• _What to work on_
Write out the listing lines exactly as they appear, beginning at the line that contains "You are a GUI" and stopping after the line that contains "pyautogui.click(x=573, y=501)".

<<<<

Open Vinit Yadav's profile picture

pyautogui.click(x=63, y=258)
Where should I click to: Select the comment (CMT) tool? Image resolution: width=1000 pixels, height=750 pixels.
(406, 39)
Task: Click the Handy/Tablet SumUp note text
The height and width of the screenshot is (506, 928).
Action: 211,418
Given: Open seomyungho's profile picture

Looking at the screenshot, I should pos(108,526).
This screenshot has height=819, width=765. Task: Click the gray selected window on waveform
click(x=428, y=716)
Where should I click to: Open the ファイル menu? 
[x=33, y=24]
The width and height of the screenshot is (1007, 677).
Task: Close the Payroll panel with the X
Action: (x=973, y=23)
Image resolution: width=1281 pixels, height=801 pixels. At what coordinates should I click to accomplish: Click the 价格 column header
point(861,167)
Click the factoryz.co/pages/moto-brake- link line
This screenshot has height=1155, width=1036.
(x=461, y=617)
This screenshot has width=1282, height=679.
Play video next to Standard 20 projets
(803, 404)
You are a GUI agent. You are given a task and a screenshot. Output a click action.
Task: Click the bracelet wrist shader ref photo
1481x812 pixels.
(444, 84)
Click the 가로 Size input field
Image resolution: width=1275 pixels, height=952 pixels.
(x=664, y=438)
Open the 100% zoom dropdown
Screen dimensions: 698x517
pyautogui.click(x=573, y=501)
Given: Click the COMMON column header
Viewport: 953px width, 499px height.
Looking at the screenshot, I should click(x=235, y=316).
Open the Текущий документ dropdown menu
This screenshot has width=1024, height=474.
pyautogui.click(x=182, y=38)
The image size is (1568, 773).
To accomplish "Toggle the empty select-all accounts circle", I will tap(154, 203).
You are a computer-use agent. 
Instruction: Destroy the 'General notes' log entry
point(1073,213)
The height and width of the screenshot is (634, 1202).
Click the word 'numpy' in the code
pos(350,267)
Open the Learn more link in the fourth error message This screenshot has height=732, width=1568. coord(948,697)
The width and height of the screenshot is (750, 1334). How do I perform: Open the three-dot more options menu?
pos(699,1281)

>>>>

• _Task answer_
You are a GUI agent. You are given a task and a screenshot. Output a click action.
Task: Click the bracelet wrist shader ref photo
1481x812 pixels.
(444, 84)
Click the 가로 Size input field
Image resolution: width=1275 pixels, height=952 pixels.
(x=664, y=438)
Open the 100% zoom dropdown
Screen dimensions: 698x517
pyautogui.click(x=573, y=501)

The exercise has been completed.